→ **What to work on**: In the listing below, put everything from the line containing "This screenshot has width=1539, height=571." down to the line containing "the en language", both ends included, into a Markdown table with a Row column for the row number and an Entry column for the line. Omit blank lines and pictures.

→ **Data supplied**:
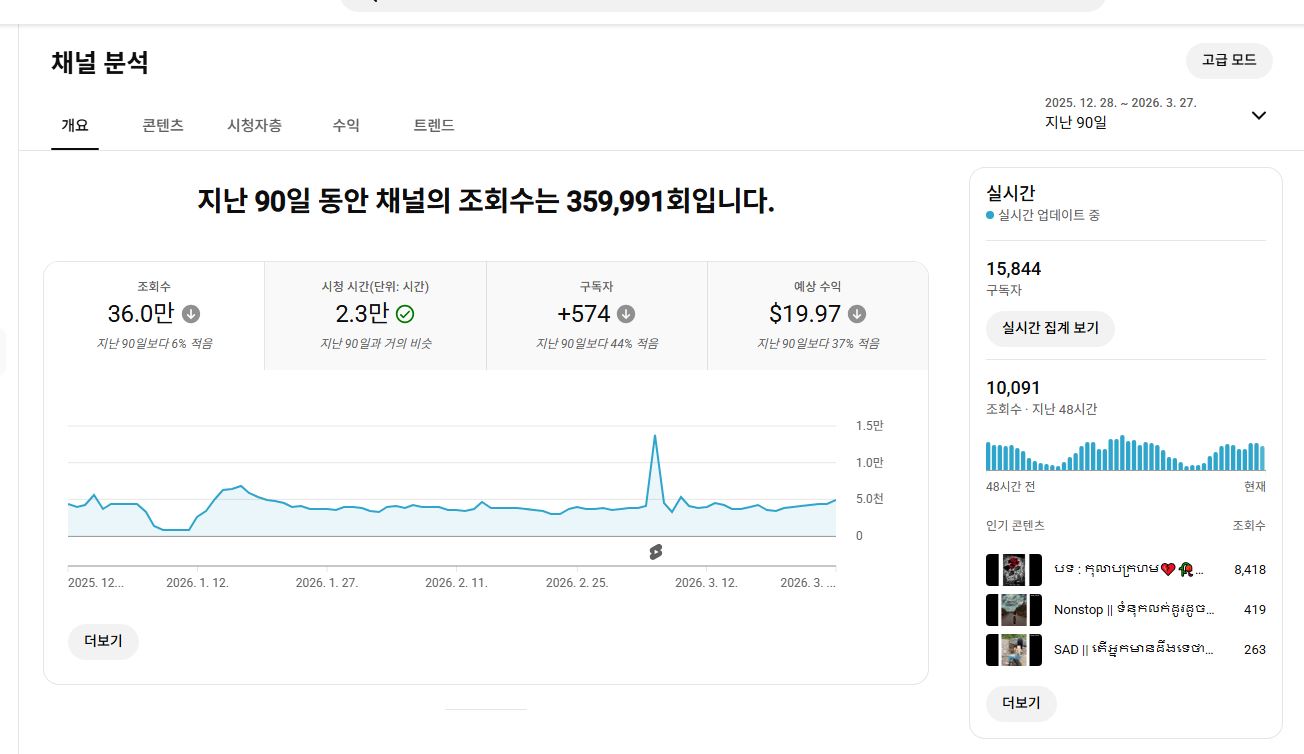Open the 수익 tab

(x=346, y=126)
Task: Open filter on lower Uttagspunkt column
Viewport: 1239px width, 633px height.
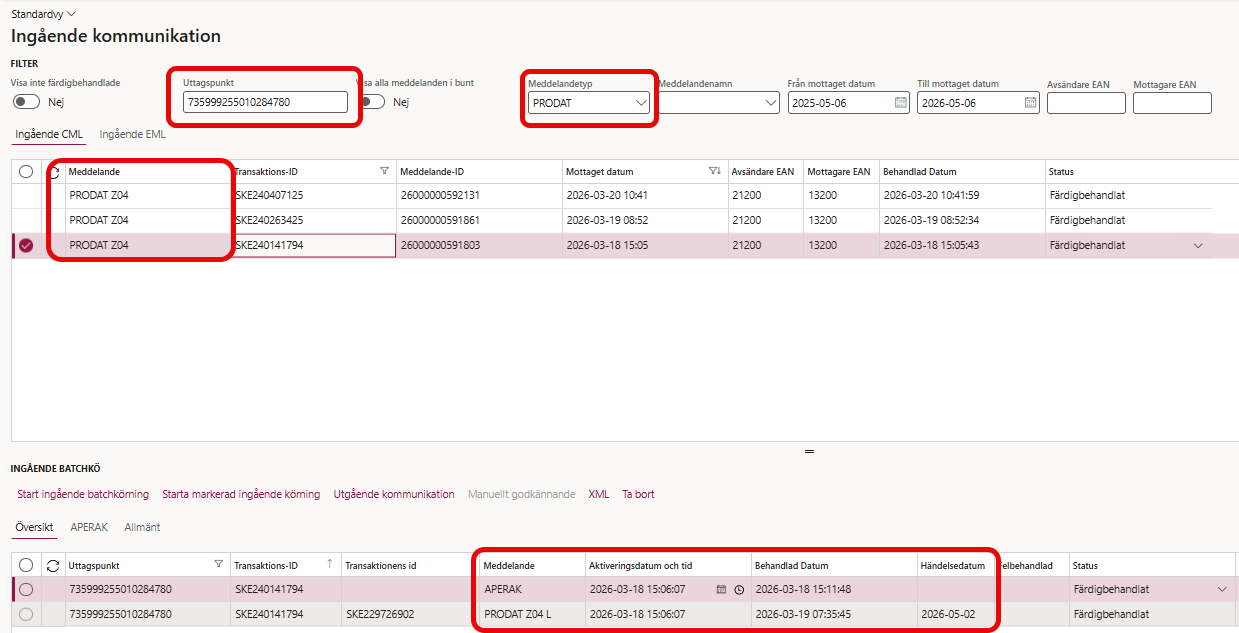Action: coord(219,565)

--

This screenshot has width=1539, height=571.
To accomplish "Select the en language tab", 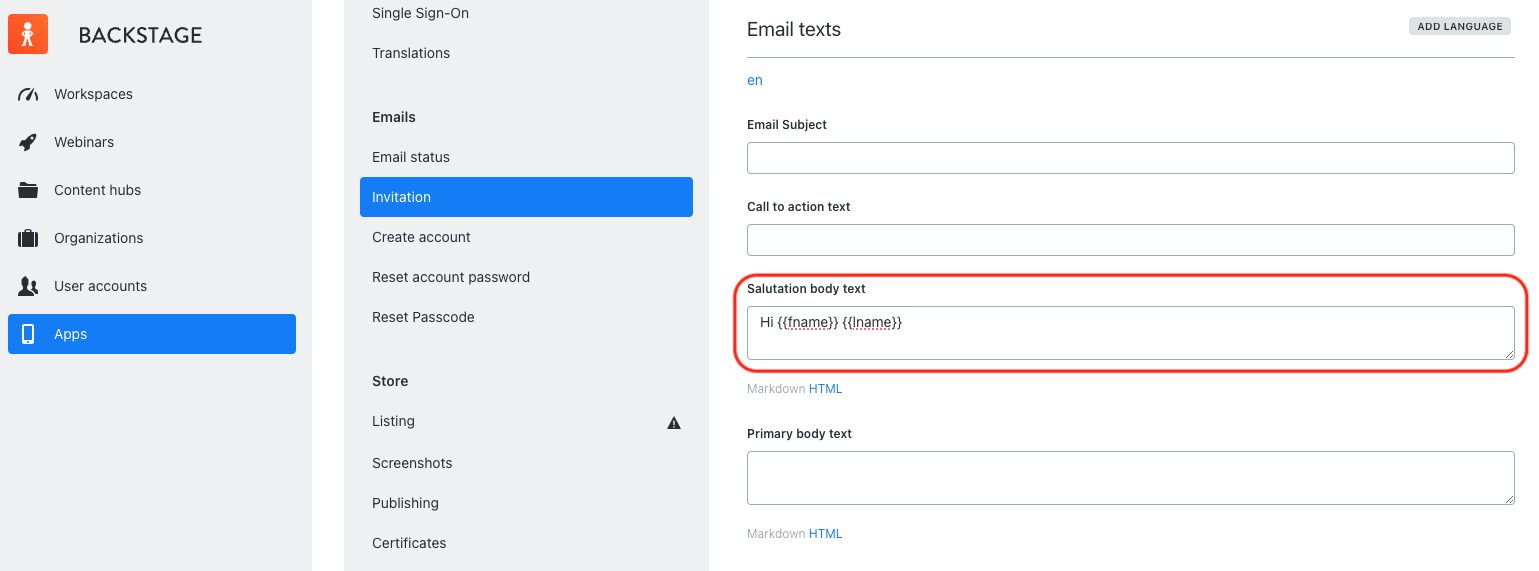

→ **Task answer**:
| Row | Entry |
|---|---|
| 1 | This screenshot has width=1539, height=571. |
| 2 | To accomplish "Select the en language tab",  |